____ Material shown

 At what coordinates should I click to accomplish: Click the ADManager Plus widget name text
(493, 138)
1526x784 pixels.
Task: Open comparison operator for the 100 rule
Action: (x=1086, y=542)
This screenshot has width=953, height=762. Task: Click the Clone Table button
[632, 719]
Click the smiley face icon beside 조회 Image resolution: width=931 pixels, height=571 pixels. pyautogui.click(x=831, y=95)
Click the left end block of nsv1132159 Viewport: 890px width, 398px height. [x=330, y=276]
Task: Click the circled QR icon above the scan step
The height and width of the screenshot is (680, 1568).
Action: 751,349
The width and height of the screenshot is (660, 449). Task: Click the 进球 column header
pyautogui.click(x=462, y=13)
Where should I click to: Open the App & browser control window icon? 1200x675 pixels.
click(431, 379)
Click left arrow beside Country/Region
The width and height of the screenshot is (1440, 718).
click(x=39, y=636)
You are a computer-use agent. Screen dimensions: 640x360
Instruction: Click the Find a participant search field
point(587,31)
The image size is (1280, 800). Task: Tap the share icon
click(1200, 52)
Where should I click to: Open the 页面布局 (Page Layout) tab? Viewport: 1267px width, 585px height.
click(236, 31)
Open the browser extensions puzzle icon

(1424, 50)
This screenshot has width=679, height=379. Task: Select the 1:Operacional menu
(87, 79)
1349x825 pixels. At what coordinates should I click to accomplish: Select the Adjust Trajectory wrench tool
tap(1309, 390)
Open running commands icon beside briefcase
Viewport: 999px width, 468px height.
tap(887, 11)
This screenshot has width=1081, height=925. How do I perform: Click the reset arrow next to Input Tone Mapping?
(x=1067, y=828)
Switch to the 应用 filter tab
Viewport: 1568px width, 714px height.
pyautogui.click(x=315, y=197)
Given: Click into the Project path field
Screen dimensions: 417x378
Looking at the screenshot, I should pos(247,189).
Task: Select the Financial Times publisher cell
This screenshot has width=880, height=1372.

________

:: Task objective ::
All the lines that hold the word "left" must appear in the answer, copied from the records.

:: Expected output ::
Click the left end block of nsv1132159 Viewport: 890px width, 398px height. [x=330, y=276]
Click left arrow beside Country/Region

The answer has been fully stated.